Here is a screen grab of a subset of the profile:
I've made a very small change that might help. It's now doing a direct transfer of records from one datastore to the other and not involving the file system at all. pipelines_check works, with my only worry being that the execution registry that gets created is now 21 lines shorter (when doing sqlite3 gen3.sqlite3 .dump). I'm not entirely sure why it has shrunk and because the tags tables get renumbered between old code and new it's hard to compare the dumps (the datastore records do match). Even better, this patch is small enough that if it works we can backport it to v23.
Jim Bosch Can you either try this branch on data-int or tell me exactly the command I need to run?
Here's my attempt to reconstruct them (I lost the RSP instance used to do this originally, and apparently shell history isn't saved).
First make the QG, since it's too painful to share those (takes about 45min, I think?
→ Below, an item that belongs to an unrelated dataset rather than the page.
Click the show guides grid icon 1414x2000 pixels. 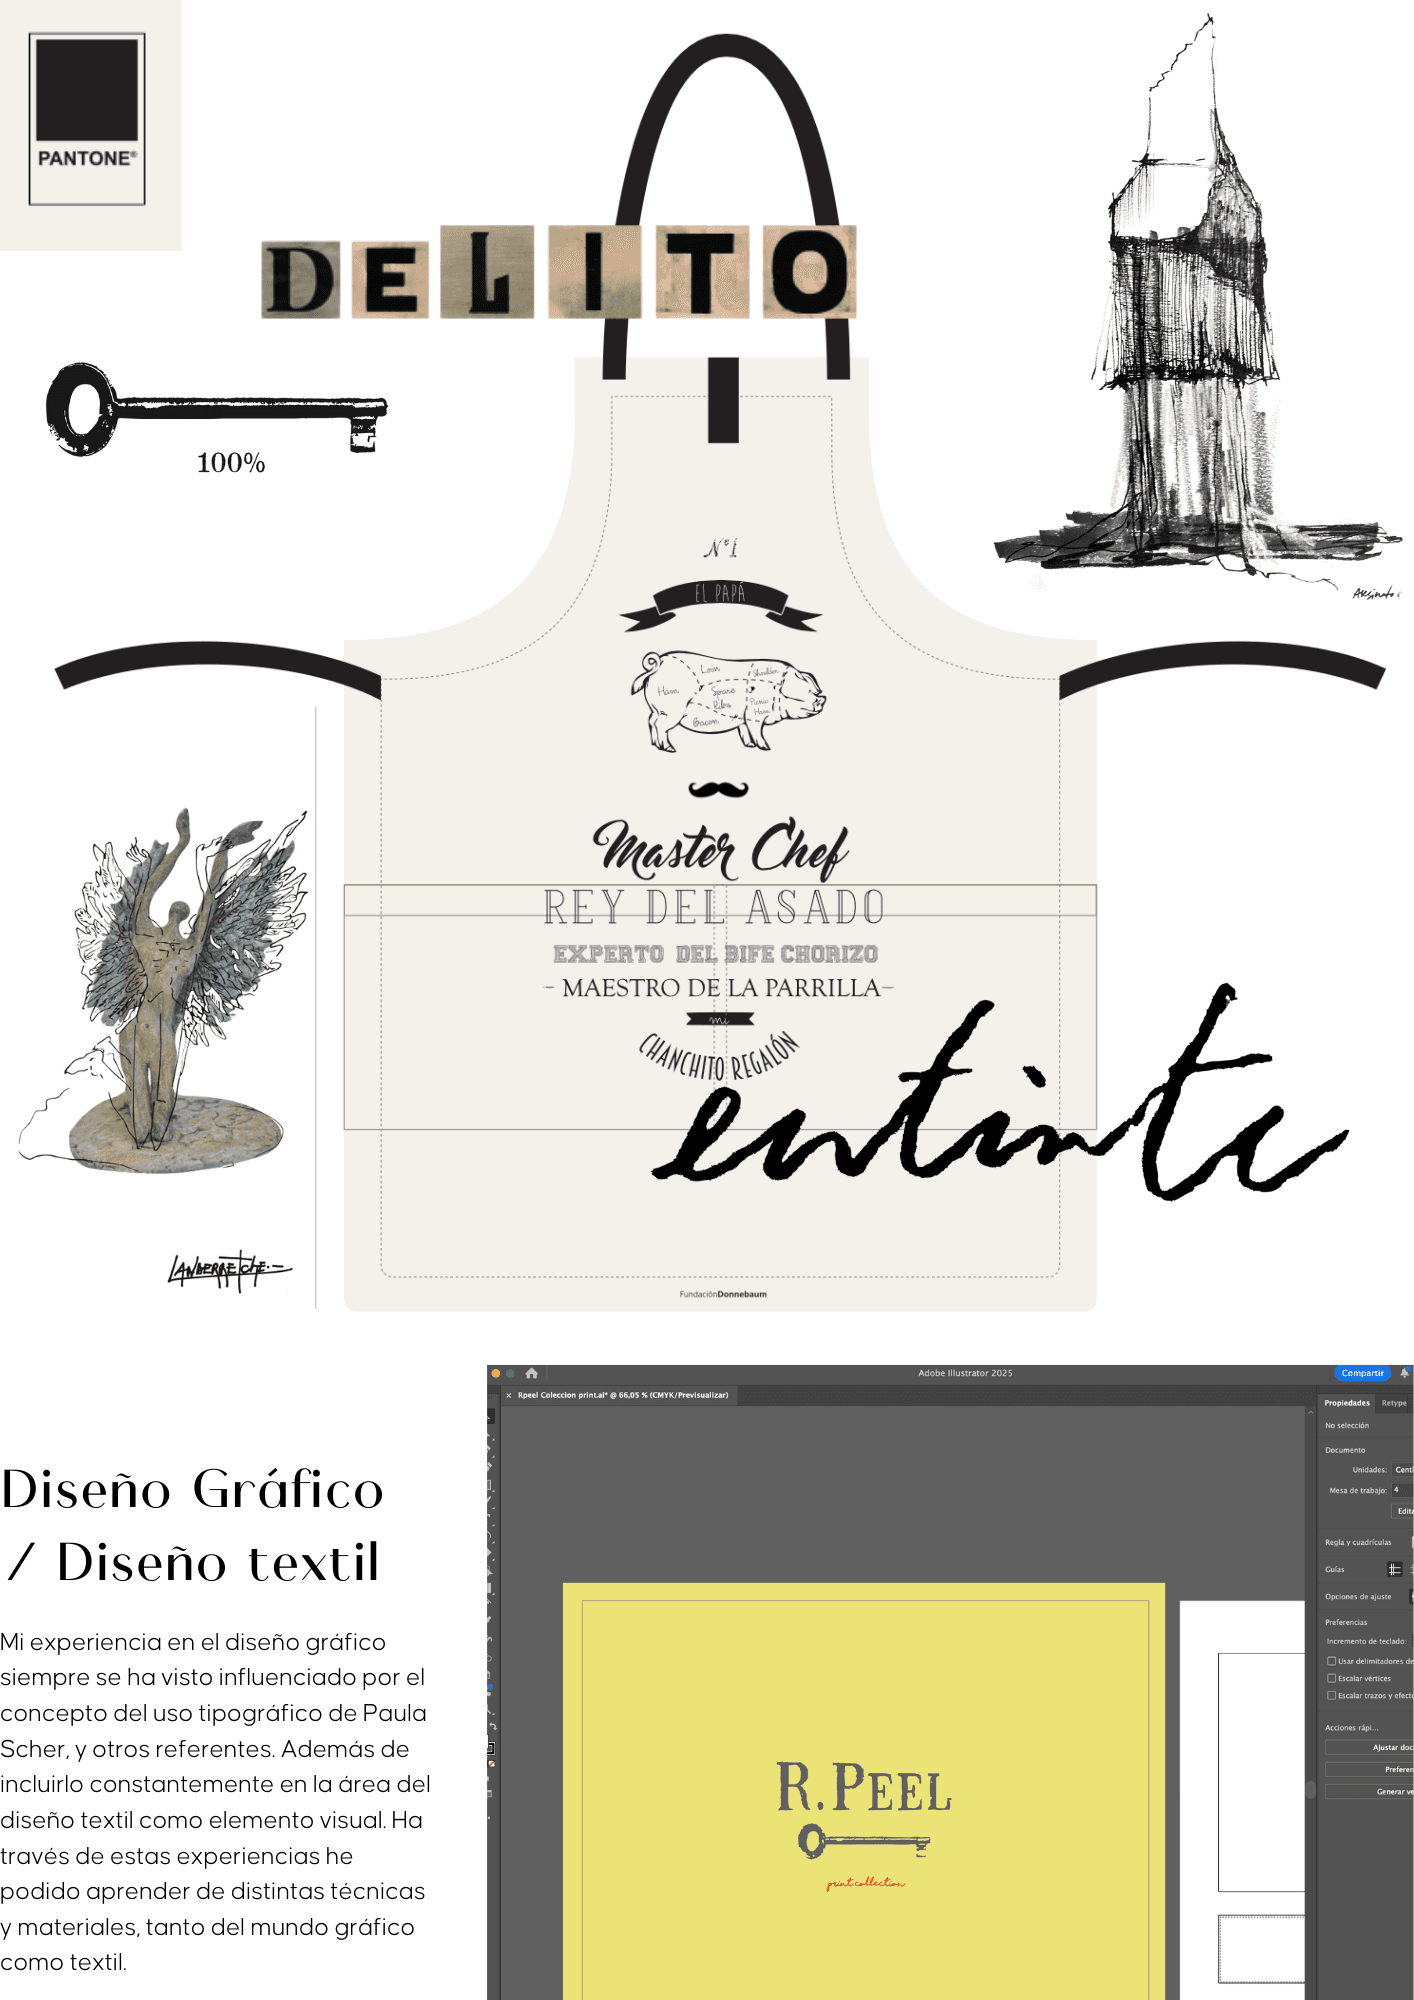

Or 30min if you don't run the profiler here.):
python -m cProfile -o slow-eb-qg.profile $CTRL_MPEXEC_DIR/bin/pipetask qgraph -b s3://butler-us-central1-panda-dev/dc2/butler-external.yaml -i 2.2i/defaults/DP0.2 -i 2.2i/runs/DP0.2/v23_0_0_rc5/PREOPS-905 --output-run u/jbosch/slow-eb -p $OBS_LSST_DIR/pipelines/imsim/DRP.yaml#step2 -q slow-eb.qgraph -d "instrument='LSSTCam-imSim' and skymap='DC2' and visit >=1472 and visit <= 206020"
then make the execution butler (ran overnight):
python -m cProfile -o slow-eb.profile $CTRL_MPEXEC_DIR/bin/pipetask qgraph -b s3://butler-us-central1-panda-dev/dc2/butler-external.yaml -i 2.2i/defaults/DP0.2 -i 2.2i/runs/DP0.2/v23_0_0_rc5/PREOPS-905 --output-run u/jbosch/slow-eb --save-execution-butler slow-eb.sqlite3 -g slow-eb.qgraph
Switching from export/import to Butler.transfer_from() the entire execution butler step takes about 20 minutes. It's a very small patch to enable this.
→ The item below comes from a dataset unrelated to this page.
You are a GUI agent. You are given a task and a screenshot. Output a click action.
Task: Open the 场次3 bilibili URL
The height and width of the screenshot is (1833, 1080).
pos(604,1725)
The profile now shows that 75% of the time is in execution butler creation and 23% in reading the graph. Of that 75%, half is doing the datastore transfer (but no file system checks) and quarter each for export and import.
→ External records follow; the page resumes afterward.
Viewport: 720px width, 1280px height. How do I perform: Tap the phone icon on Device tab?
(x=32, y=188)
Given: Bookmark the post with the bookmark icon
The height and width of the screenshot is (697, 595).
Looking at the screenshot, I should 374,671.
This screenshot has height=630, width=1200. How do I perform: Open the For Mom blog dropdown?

I could probably do with a verbose log message in Butler.transfer_from for when it actually completes – at the moment you are told when all the refs have been imported into registry but not when the datastore transfer has completed.
For posterity, the conversation about the difference between old and new execution butlers happened on the PR: we're no longer saving TAGGED and CALIBRATION memberships, but we never had to.
Profiling is done, and the answer is very simple: all of the time is going into S3 existence checks inside Datastore.ingest. That's good news, because I bet that's something we can fix with a relatively small patch that could be backported to the v23 branch. I'll take a look at that next. Aside from the fact that we don't need to do existence checks here at all, it looks from the profile like we might be doing them all twice: once in _prepIngest / _standardizeIngestPath, and once in _finishIngest / _extractIngestInfo. Tim Jenness, feel free to ping me on Slack today (despite it being Friday) if you want to weigh in on how to approach this.
I've attached the profile as slow-eb.profile.
As an aside, I also took the opportunity to profile QG generation for this step (it took 30 minutes, which is ok only from the perspective that it's in the "expected" range due to known issues). But it turns out the database queries (what those known issues involve) are only 24% (7min), and the rest looks a lot like it's basically the kind of Python logic we could only speed up by moving things to a compiled language. I think it might be time to start thinking seriously about how we might approach that; I think the scope of what we'd want to move to a compiled extension module is basically everything in a QuantumGraph, which means DatasetRef, some kind of container of DatasetRef and everything that goes into that. The QG generation profile is also attached as slow-eb-qg.profile.